Below, we've outlined complete denture scanning best practice techniques that will increase the likelihood of success for your case:
Appointment Set Up
- When patients book their appointments, remind them to bring all their appliances (partial denture or existing full denture). Existing appliances help to quickly establish bite and vertical dimension of occlusion (VDO) when planning a digital denture case.
Room Set Up
Have impression and border molding materials ready to use:
- When encountering a difficult-to-capture edentulous region such as a lower arch, a physical impression may be taken and scanned.

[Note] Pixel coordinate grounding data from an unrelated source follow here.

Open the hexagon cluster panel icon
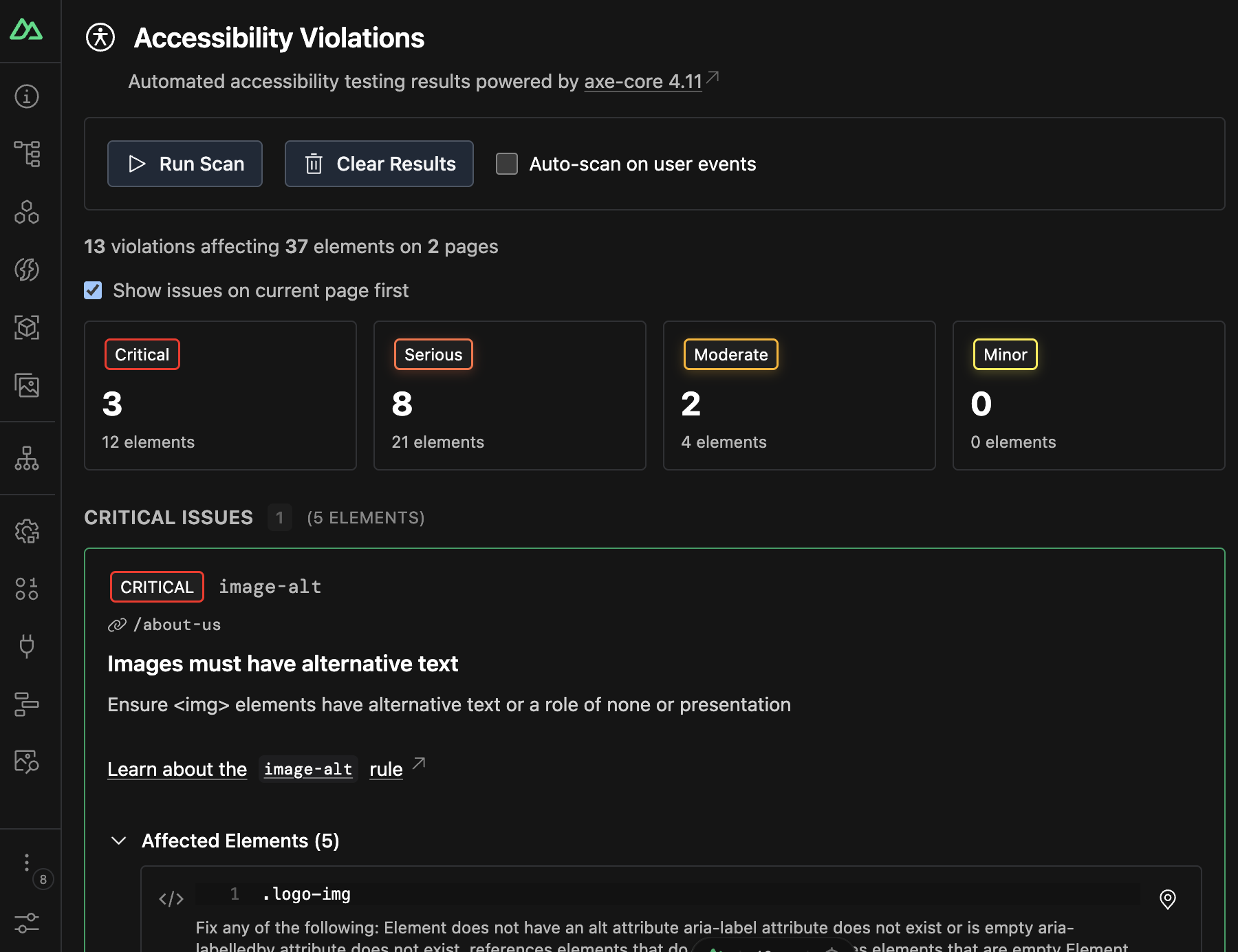1238x952 pixels. point(28,213)
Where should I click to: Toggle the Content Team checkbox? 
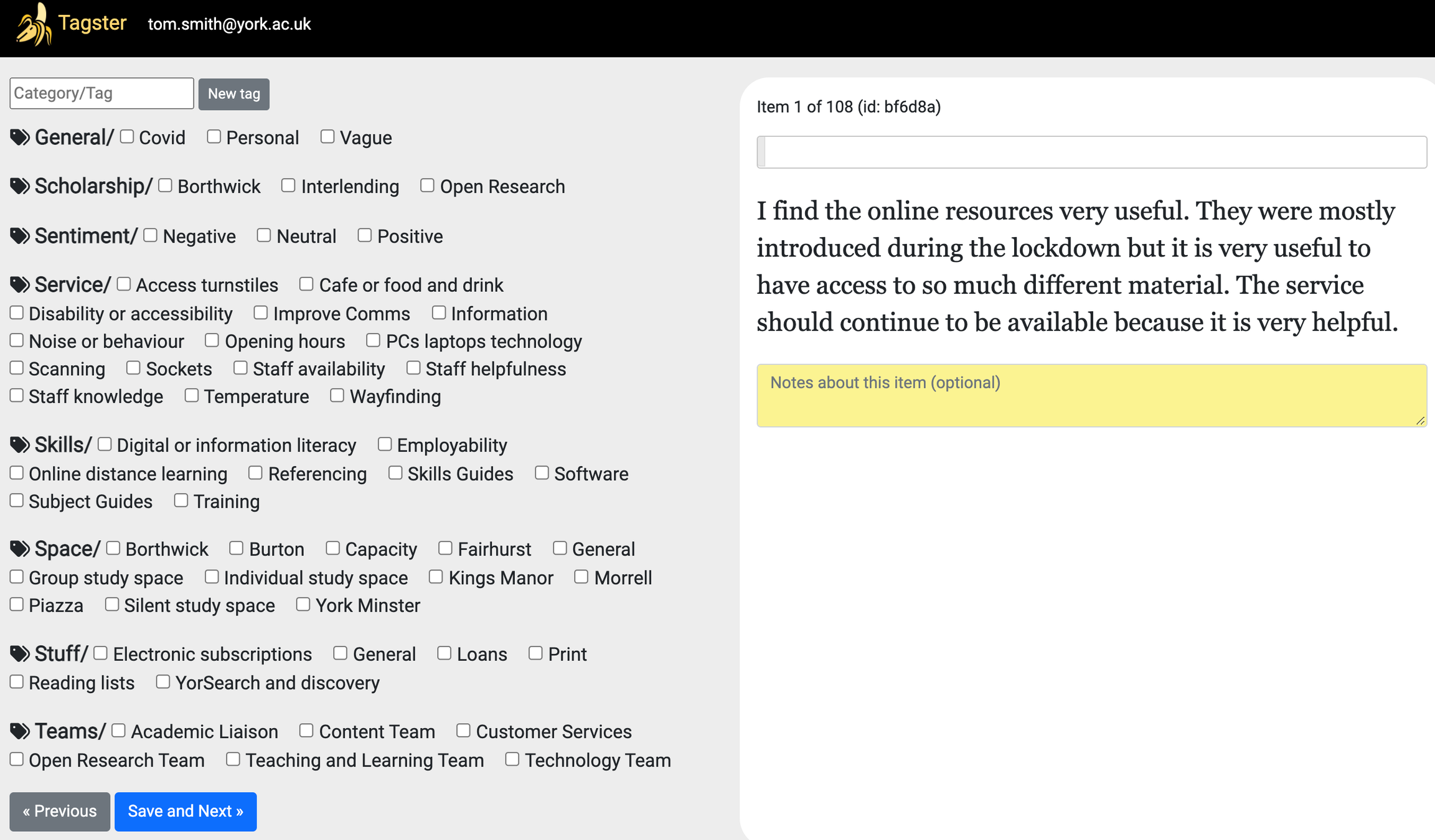point(306,730)
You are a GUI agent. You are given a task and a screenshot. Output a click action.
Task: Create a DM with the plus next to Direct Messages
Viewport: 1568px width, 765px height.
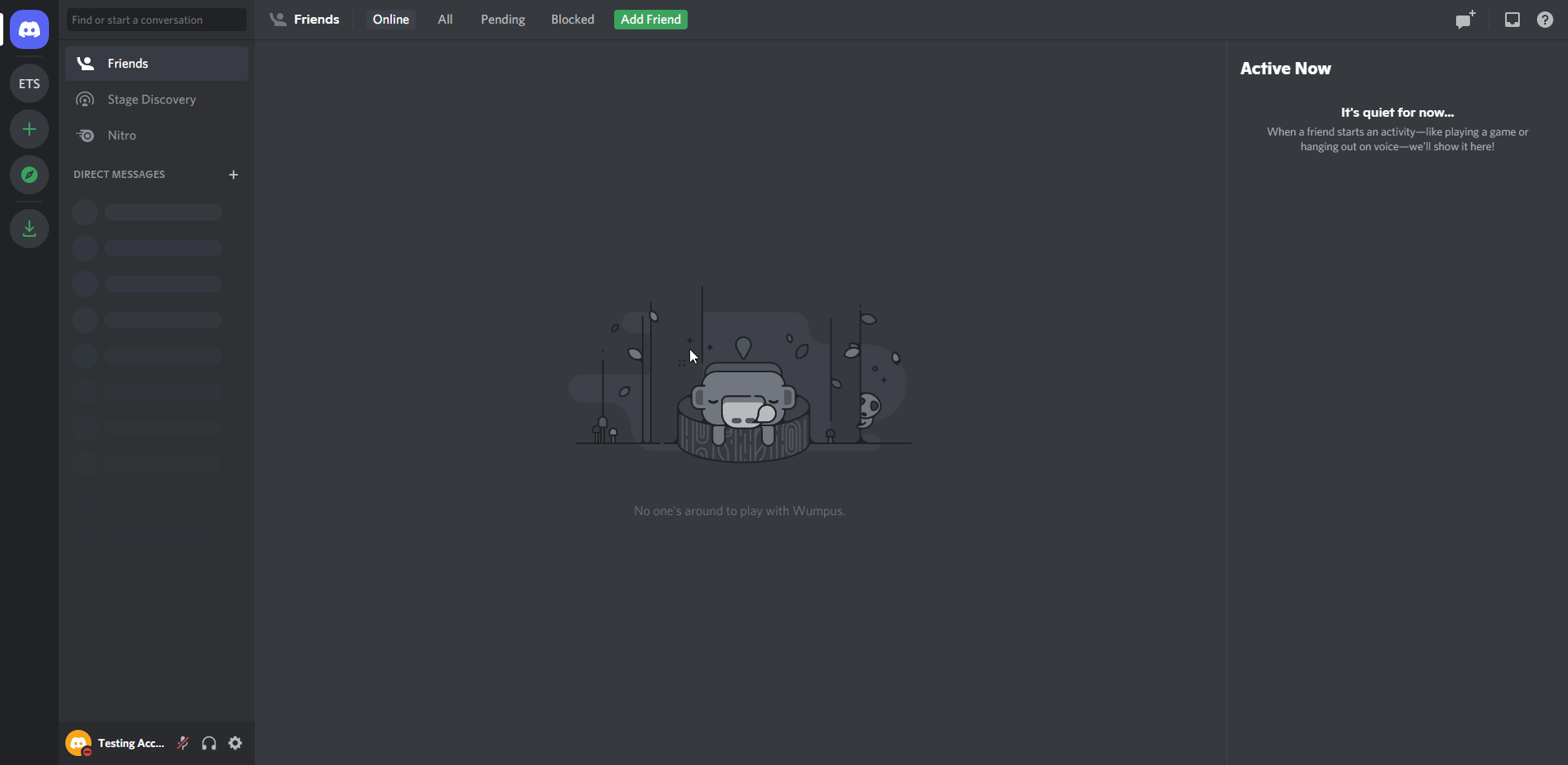click(x=234, y=174)
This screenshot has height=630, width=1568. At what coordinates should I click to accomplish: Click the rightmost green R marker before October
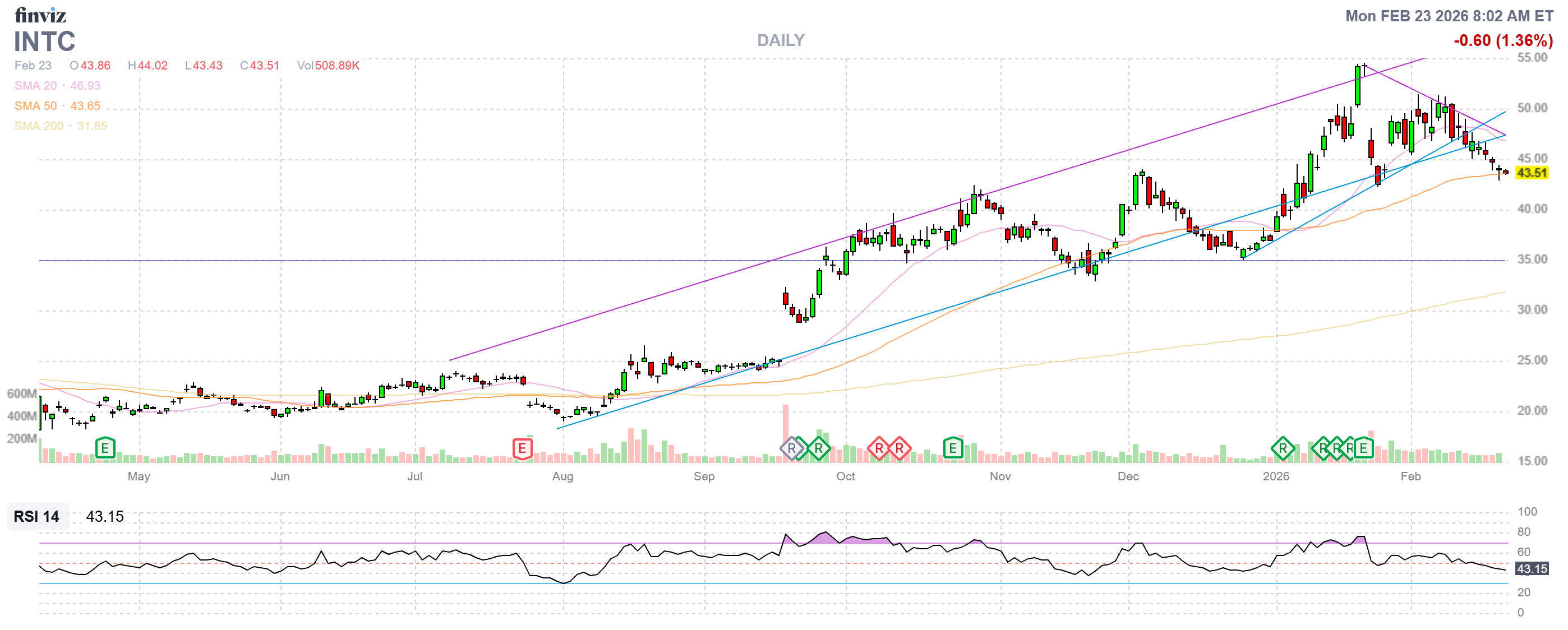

- A light body wash is added to a denture or wax bite rim to ensure the most accurate impression
- If the denture or wax bite rim does not have sufficient extension, border mold the appliance using heavy/medium body PVS impression material on the periphery of the appliance, seat it in the patient’s mouth, have them go through functional movements, and once it has set, follow standard impression steps.
- Make sure to calibrate the scanner regularly to ensure accurate and smooth scanning.
- Practice 360 extraoral scanning with a spare denture before the patient arrives.
Wax Rim Prep
- Use an instrument to make markings on the posterior portion of the wax bite rim to create visual reference points by which the scanner can align images. (Also helps with bite alignment)
- Use scan spray to reduce the glossiness of the wax bite rim or denture prior to scanning (as needed.)
- Have the patient sit up for the impressions.
- Perform muscle relaxation drills prior to taking the impression.
- Keep the patient’s tissue as dry as possible.
Slow and steady wins the race.
- Review our recommended scan paths for each arch to establish a repeatable and consistent scan technique.
For extraoral scanning - avoid bright lights and, if needed, turn off the lights to prevent glares and reflections on the denture.
- The scanner has its own light and is designed to work in dark places (i.e., inside the mouth).
- Hold the denture or wax bite rim in your hand (rather than laying it on a flat surface.)